— START Records for processing —

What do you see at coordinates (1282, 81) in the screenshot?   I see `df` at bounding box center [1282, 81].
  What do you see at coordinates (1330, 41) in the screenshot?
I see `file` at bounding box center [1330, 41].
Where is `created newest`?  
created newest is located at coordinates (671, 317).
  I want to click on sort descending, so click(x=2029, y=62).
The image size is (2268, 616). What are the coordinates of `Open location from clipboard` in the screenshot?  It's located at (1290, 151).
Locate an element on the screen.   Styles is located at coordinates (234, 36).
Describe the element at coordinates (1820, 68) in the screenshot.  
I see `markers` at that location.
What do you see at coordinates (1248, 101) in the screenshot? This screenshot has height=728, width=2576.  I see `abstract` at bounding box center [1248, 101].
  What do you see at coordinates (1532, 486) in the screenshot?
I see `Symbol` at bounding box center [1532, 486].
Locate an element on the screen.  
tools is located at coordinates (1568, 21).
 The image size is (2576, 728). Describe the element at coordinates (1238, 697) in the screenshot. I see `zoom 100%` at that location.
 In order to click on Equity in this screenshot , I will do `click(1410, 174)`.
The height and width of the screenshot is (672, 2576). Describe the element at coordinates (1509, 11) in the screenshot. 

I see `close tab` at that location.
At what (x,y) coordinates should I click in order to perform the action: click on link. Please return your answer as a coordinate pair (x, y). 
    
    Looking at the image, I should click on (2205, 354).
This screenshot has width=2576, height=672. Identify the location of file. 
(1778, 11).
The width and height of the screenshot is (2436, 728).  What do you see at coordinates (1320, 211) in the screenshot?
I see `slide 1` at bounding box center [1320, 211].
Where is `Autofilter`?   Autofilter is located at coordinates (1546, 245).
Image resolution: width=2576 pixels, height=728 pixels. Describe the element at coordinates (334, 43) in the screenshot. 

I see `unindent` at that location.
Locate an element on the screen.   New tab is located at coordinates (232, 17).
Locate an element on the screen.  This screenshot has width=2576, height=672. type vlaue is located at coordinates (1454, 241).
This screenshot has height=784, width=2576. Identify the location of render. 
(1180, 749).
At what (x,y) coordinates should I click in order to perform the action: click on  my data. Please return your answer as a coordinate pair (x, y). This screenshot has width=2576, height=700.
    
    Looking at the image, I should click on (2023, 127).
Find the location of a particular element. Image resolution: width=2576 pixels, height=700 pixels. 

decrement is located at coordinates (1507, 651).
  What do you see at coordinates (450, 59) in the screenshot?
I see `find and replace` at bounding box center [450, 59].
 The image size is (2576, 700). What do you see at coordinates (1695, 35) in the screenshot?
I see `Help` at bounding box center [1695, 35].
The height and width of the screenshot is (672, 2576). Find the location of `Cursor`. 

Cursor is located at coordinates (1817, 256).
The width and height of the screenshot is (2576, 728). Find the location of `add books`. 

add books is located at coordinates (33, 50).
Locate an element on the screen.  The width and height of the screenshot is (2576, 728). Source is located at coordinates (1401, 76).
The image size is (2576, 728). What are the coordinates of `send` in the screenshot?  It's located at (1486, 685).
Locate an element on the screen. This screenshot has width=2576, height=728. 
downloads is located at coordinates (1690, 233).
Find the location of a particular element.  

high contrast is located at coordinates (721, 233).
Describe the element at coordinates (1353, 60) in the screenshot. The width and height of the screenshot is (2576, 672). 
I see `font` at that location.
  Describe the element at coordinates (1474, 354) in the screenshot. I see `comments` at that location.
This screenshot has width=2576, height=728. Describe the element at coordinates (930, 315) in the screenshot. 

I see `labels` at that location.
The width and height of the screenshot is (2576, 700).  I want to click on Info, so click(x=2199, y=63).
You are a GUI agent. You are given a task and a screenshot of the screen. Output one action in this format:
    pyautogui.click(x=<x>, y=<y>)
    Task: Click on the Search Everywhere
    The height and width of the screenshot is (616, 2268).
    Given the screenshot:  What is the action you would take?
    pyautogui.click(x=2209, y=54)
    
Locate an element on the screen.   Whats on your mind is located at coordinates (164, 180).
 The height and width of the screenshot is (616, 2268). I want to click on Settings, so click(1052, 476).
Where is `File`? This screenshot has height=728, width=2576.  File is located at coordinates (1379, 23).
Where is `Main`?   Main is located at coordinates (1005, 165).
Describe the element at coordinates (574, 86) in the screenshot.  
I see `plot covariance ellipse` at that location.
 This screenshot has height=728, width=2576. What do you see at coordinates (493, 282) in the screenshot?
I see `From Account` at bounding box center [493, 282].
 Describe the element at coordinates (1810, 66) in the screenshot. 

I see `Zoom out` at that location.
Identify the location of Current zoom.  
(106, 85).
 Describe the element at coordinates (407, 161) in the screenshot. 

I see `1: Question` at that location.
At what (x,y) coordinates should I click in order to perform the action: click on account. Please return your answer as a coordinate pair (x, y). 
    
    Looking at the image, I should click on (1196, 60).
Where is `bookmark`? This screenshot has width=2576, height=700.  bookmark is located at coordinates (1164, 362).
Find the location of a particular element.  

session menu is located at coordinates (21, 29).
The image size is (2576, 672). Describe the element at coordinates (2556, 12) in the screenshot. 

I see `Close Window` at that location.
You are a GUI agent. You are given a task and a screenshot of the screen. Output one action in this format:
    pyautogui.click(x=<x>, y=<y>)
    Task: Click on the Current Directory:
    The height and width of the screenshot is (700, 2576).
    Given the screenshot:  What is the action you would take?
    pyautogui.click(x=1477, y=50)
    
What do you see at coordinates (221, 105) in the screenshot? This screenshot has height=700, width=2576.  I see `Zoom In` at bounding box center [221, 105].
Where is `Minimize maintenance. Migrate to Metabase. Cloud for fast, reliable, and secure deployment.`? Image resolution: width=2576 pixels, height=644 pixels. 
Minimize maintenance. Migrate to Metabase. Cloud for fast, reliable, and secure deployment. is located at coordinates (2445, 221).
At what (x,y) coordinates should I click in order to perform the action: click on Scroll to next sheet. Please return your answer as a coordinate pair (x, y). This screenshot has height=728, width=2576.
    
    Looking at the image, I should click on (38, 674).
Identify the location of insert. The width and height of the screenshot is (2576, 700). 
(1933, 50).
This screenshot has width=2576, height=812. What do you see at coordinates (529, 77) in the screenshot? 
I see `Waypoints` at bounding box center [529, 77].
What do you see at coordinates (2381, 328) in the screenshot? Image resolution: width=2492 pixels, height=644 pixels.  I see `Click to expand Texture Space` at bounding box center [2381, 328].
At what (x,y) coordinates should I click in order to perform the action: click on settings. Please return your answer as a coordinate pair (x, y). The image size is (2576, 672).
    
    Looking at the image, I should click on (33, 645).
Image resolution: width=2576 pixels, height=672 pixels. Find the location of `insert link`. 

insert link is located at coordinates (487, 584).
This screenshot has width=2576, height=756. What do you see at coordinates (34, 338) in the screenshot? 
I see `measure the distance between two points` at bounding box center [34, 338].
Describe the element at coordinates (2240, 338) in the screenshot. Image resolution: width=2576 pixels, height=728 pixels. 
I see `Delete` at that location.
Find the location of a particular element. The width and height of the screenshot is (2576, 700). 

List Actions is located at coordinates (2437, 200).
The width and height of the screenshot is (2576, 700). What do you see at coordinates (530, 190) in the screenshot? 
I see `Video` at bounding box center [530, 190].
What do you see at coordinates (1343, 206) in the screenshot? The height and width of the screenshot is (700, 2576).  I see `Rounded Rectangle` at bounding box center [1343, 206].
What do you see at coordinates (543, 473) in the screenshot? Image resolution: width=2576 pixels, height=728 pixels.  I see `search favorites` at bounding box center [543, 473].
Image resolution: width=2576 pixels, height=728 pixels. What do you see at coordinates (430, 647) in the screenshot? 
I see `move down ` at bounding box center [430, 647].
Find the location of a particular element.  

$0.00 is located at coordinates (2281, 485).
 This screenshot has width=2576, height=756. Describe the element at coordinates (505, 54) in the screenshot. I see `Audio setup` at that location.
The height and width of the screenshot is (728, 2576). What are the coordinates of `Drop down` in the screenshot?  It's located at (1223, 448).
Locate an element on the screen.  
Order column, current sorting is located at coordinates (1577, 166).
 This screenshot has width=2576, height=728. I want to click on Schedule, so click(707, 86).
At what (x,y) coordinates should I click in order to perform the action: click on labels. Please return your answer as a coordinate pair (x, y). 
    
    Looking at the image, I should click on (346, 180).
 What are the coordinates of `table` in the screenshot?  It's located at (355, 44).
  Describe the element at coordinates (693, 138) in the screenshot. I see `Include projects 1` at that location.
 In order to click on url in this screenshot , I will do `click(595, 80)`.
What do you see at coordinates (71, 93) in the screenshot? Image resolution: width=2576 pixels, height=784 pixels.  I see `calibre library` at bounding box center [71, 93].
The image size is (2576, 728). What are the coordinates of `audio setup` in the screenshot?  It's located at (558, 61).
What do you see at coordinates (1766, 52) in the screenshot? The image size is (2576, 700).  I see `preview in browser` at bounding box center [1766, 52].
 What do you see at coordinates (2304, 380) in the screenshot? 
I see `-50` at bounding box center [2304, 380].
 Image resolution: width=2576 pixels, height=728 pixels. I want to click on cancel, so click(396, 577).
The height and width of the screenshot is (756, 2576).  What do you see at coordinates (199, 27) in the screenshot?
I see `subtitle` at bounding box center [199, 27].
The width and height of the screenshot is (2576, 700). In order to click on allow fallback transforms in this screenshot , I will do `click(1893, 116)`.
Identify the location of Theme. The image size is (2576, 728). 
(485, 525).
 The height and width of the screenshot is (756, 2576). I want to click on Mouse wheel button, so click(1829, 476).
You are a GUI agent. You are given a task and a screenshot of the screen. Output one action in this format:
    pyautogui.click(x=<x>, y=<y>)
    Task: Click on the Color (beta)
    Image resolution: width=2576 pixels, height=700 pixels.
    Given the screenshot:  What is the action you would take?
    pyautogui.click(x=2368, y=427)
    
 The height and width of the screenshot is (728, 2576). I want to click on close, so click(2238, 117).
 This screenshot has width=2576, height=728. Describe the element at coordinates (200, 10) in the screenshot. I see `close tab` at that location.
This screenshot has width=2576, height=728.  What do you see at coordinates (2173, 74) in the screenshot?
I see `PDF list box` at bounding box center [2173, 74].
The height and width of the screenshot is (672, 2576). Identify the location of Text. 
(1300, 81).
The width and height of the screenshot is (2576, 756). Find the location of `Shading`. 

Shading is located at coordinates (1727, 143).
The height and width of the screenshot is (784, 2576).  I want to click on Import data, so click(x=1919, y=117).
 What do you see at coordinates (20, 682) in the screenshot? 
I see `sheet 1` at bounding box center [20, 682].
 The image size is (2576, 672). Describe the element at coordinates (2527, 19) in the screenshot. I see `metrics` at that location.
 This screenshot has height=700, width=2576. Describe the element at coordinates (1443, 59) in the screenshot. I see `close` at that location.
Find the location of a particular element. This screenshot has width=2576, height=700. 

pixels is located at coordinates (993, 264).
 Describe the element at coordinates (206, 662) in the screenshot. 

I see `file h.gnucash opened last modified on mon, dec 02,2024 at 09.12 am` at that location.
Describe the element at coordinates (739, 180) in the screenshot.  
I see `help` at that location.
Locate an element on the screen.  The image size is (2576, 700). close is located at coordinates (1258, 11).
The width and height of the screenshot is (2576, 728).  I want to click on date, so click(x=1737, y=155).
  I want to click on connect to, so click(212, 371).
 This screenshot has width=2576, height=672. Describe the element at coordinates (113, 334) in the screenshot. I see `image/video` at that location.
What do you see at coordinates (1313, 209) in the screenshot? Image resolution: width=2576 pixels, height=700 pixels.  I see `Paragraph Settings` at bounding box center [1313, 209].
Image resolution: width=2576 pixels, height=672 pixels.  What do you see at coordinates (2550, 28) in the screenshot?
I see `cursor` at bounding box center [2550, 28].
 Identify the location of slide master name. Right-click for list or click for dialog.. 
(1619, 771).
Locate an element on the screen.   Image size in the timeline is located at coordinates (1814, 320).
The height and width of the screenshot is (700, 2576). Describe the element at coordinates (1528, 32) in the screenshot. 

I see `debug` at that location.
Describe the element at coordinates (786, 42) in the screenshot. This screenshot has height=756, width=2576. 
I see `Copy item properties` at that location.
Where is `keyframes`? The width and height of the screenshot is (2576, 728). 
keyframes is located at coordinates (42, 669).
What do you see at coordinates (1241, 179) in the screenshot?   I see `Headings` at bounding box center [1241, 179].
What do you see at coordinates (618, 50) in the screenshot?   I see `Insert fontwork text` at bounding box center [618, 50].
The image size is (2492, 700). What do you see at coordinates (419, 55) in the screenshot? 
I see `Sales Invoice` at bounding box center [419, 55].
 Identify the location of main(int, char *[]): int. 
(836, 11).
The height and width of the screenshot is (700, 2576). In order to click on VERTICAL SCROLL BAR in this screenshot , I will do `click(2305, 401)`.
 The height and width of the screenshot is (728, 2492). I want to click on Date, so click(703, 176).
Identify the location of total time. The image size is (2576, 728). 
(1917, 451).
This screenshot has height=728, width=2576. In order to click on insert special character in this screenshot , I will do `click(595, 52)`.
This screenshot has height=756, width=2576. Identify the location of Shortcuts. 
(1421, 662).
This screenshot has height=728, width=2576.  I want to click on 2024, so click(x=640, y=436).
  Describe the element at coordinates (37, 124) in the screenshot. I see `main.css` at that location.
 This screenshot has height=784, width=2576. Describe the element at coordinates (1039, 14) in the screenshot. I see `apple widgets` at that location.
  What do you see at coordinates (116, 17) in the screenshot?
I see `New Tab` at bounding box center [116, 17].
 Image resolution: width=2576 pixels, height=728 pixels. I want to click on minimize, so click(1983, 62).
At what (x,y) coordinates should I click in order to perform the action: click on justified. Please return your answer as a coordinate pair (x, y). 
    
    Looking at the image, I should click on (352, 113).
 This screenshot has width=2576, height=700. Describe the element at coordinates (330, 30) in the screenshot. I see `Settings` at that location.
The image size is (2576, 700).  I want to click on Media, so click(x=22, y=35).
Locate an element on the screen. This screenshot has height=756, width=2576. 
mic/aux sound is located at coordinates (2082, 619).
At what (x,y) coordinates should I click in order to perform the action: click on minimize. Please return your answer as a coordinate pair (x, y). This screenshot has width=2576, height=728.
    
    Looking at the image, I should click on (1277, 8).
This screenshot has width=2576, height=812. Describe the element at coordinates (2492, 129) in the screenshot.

— END Records for processing —

= Exercise requirements =
Retype everything from the line containing "coordinates (1379, 23)." down to the line containing "Looking at the image, I should click on (38, 674).", including both of those lines, with no changes.

= Answer for this exercise =
Where is `File`? This screenshot has height=728, width=2576.  File is located at coordinates (1379, 23).
Where is `Main`?   Main is located at coordinates (1005, 165).
Describe the element at coordinates (574, 86) in the screenshot.  
I see `plot covariance ellipse` at that location.
 This screenshot has height=728, width=2576. What do you see at coordinates (493, 282) in the screenshot?
I see `From Account` at bounding box center [493, 282].
 Describe the element at coordinates (1810, 66) in the screenshot. 

I see `Zoom out` at that location.
Identify the location of Current zoom.  
(106, 85).
 Describe the element at coordinates (407, 161) in the screenshot. 

I see `1: Question` at that location.
At what (x,y) coordinates should I click in order to perform the action: click on account. Please return your answer as a coordinate pair (x, y). 
    
    Looking at the image, I should click on (1196, 60).
Where is `bookmark`? This screenshot has width=2576, height=700.  bookmark is located at coordinates (1164, 362).
Find the location of a particular element.  

session menu is located at coordinates (21, 29).
The image size is (2576, 672). Describe the element at coordinates (2556, 12) in the screenshot. 

I see `Close Window` at that location.
You are a GUI agent. You are given a task and a screenshot of the screen. Output one action in this format:
    pyautogui.click(x=<x>, y=<y>)
    Task: Click on the Current Directory:
    The height and width of the screenshot is (700, 2576).
    Given the screenshot:  What is the action you would take?
    pyautogui.click(x=1477, y=50)
    
What do you see at coordinates (221, 105) in the screenshot? This screenshot has height=700, width=2576.  I see `Zoom In` at bounding box center [221, 105].
Where is `Minimize maintenance. Migrate to Metabase. Cloud for fast, reliable, and secure deployment.`? Image resolution: width=2576 pixels, height=644 pixels. 
Minimize maintenance. Migrate to Metabase. Cloud for fast, reliable, and secure deployment. is located at coordinates (2445, 221).
At what (x,y) coordinates should I click in order to perform the action: click on Scroll to next sheet. Please return your answer as a coordinate pair (x, y). This screenshot has height=728, width=2576.
    
    Looking at the image, I should click on (38, 674).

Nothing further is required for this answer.